Instructions for the task
Line by line, please look for the word "Play" in the following records, then copy each line you find it in.

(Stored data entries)
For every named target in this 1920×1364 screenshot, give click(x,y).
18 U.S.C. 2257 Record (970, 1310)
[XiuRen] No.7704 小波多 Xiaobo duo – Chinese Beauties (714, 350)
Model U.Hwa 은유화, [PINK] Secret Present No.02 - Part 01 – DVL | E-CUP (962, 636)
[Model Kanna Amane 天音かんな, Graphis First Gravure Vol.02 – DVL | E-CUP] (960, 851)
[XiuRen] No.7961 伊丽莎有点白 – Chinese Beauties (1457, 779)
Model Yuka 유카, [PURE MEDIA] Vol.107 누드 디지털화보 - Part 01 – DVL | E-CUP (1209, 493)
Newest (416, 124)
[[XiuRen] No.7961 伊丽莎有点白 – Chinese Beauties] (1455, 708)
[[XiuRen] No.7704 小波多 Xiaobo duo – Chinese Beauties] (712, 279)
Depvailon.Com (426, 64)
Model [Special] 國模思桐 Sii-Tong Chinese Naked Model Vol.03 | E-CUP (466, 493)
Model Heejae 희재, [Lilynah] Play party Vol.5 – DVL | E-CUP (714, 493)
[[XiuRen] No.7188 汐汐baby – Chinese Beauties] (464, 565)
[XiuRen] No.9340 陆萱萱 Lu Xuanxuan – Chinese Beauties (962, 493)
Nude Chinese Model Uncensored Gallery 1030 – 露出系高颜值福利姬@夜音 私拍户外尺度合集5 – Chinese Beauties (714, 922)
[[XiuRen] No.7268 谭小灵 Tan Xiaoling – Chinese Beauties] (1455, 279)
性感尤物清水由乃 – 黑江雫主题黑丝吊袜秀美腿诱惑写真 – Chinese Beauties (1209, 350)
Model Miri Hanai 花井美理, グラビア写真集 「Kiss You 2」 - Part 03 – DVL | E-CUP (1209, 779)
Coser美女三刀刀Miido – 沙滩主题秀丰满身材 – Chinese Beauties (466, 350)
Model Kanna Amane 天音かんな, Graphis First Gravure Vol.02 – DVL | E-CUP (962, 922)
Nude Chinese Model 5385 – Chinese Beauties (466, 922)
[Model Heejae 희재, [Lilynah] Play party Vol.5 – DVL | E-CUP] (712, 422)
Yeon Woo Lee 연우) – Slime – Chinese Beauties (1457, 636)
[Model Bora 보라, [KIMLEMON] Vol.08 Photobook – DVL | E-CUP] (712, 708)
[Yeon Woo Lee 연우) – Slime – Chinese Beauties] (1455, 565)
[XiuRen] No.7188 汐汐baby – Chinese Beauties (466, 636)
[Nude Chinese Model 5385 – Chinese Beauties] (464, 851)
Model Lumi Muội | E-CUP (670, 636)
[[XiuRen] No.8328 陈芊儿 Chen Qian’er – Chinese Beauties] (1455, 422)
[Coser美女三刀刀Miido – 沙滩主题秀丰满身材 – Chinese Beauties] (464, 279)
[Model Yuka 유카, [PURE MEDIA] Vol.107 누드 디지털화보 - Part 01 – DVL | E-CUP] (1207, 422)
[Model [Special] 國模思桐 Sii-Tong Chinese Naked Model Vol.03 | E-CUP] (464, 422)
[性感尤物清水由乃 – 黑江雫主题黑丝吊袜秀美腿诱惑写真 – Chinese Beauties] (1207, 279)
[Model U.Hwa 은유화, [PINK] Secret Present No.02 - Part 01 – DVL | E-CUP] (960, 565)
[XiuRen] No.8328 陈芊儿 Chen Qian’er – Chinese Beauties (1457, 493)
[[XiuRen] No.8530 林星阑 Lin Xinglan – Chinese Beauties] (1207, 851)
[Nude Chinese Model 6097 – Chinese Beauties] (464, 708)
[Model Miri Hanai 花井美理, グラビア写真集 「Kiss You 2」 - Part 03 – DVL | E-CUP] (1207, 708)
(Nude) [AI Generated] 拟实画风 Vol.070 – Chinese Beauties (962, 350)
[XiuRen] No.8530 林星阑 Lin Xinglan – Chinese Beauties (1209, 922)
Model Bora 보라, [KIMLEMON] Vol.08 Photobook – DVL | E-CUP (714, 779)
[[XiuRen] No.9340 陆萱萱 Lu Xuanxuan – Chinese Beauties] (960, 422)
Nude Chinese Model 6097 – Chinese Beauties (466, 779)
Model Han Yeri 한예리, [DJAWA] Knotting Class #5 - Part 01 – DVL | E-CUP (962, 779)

Your response
Model Heejae 희재, [Lilynah] Play party Vol.5 – DVL | E-CUP (714, 493)
[Model Heejae 희재, [Lilynah] Play party Vol.5 – DVL | E-CUP] (712, 422)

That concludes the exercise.